— Data provided —
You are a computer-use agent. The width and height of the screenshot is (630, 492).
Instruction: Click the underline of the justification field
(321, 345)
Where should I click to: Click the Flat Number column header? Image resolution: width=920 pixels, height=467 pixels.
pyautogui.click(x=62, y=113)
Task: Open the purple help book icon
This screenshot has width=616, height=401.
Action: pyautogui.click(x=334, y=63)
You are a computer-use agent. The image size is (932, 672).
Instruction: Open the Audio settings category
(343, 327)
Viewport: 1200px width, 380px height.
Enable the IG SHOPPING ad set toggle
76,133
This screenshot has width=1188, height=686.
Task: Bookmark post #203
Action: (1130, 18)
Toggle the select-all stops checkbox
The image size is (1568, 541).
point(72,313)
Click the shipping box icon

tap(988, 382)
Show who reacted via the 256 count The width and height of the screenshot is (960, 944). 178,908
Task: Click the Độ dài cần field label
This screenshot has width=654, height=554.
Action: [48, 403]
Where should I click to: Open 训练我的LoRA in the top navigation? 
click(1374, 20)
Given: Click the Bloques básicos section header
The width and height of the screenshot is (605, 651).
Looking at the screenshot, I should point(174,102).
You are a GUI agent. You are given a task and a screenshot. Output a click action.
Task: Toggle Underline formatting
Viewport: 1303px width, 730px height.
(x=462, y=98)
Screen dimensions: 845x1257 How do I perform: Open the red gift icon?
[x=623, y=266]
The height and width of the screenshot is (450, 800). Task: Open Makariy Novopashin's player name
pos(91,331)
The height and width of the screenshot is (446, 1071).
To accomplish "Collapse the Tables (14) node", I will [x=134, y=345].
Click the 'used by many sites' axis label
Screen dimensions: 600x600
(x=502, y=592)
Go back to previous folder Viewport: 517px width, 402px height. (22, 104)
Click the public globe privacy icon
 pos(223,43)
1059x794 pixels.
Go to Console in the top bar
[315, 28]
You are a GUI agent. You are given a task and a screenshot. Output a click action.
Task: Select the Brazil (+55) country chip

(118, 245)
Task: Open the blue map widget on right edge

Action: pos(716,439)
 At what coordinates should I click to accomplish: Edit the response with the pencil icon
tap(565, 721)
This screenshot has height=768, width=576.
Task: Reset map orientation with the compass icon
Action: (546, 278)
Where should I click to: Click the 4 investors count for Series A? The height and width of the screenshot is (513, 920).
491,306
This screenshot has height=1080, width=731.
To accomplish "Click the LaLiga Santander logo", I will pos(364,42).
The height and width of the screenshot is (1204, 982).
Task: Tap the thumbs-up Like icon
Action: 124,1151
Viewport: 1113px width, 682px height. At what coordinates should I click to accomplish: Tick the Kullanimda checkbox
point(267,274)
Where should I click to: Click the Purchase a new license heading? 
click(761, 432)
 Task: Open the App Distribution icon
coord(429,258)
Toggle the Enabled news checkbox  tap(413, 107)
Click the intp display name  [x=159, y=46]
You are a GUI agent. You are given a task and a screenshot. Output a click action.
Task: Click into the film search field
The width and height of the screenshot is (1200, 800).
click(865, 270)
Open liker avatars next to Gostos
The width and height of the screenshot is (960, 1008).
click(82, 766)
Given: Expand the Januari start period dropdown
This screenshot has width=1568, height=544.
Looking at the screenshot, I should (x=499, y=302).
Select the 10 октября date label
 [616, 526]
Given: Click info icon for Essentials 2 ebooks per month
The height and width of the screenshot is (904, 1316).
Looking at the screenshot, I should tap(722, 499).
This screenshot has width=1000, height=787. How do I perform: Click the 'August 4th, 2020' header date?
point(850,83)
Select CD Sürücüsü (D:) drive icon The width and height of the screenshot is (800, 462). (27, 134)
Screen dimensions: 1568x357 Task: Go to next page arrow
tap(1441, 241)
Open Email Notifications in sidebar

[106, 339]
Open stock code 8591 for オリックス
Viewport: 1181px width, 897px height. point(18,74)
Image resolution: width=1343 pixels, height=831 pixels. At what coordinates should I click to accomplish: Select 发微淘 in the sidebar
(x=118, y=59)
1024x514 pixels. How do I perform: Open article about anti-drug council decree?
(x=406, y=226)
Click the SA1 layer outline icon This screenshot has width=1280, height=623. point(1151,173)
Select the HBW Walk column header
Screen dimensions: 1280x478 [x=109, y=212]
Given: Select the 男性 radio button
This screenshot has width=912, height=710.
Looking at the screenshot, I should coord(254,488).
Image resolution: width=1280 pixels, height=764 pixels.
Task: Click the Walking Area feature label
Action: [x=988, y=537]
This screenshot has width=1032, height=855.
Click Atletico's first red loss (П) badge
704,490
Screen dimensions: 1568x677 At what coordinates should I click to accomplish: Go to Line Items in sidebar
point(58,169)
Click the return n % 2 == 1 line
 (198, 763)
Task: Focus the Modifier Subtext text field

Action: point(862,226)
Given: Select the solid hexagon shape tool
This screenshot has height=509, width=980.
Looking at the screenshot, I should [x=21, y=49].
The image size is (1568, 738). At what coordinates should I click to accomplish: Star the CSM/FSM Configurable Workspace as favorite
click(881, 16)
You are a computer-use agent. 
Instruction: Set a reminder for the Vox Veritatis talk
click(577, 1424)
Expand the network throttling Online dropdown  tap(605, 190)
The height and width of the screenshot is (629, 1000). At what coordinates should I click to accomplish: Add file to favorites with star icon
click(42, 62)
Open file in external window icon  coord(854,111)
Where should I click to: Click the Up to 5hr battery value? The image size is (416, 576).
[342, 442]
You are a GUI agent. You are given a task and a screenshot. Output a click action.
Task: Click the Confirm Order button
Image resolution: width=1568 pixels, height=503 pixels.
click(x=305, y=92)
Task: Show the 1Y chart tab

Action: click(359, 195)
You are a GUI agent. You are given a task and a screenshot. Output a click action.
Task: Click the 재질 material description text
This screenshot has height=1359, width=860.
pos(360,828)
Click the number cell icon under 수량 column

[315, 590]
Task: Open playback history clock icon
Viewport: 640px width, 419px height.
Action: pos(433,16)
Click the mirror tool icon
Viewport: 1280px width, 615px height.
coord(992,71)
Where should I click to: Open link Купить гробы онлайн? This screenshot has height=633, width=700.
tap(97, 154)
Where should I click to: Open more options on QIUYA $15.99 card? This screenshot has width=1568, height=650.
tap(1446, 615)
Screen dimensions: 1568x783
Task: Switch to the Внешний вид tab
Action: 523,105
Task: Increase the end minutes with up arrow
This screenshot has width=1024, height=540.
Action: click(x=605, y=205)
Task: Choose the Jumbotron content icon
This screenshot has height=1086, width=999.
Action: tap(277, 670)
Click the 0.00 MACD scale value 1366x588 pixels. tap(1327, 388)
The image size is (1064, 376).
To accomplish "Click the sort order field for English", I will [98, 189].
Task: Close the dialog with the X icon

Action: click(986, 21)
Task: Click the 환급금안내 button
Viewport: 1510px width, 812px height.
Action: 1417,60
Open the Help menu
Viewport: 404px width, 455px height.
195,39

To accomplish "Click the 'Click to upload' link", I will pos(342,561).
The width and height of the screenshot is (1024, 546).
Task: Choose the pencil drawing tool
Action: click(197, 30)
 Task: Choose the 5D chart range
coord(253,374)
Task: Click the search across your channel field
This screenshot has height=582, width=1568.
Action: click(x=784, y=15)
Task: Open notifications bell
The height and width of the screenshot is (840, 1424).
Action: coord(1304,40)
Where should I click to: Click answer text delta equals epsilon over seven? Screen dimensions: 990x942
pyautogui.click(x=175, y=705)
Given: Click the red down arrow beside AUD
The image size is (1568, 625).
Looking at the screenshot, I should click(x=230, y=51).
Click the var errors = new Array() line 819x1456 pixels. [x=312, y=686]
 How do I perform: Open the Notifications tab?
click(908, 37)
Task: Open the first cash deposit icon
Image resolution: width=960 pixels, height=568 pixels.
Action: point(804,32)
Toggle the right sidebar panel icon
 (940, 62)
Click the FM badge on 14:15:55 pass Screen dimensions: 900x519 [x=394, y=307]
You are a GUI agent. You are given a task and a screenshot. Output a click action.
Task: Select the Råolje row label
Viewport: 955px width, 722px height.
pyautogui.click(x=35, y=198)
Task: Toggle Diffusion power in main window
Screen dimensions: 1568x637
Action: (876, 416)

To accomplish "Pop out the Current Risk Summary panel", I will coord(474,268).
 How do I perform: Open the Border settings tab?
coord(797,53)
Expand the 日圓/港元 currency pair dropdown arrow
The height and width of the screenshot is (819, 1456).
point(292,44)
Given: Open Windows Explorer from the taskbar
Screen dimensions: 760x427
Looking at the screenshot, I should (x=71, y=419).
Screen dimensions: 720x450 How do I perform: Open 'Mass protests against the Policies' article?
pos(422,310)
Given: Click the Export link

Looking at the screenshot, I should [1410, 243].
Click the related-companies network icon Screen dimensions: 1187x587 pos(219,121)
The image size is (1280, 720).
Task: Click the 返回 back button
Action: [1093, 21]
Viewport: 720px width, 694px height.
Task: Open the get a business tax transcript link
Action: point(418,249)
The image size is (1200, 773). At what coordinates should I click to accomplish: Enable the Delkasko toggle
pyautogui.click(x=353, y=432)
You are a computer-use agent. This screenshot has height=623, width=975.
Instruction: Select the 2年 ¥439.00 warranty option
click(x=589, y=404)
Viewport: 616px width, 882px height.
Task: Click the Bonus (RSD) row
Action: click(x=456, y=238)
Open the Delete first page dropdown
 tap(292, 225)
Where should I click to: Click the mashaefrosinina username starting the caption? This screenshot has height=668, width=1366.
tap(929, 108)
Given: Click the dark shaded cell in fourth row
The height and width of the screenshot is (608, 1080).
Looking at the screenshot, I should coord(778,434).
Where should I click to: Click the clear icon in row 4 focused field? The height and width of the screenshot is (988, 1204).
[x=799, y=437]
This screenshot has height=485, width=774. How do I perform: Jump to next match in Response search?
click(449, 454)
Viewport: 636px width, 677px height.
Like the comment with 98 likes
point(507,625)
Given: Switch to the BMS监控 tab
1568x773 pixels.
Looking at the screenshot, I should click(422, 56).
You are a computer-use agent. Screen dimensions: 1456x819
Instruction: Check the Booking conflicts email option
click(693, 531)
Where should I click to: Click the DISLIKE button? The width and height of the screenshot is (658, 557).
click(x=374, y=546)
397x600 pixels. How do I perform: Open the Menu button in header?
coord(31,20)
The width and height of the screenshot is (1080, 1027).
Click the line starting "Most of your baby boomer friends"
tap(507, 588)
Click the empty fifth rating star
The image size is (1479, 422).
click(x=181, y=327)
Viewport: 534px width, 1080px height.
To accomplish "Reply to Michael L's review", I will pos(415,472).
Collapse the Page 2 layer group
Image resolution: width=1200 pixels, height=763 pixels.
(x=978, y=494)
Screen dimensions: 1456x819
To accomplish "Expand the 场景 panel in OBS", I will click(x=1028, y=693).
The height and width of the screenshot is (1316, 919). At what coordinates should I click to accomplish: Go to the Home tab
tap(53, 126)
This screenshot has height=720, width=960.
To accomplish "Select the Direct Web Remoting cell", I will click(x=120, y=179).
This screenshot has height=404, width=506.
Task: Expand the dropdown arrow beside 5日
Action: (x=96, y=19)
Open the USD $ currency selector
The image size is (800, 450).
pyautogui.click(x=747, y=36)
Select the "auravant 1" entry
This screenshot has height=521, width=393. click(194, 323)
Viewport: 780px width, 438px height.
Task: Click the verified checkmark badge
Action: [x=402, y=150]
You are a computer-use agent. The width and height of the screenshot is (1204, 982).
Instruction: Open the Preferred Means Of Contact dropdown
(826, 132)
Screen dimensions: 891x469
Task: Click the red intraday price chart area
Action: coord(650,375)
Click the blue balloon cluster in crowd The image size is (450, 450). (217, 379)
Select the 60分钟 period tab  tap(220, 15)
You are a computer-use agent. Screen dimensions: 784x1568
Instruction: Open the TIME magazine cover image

— What you need to do —
Your answer should be one number: how many lines of the listing include the word "period".

— Your solution —
2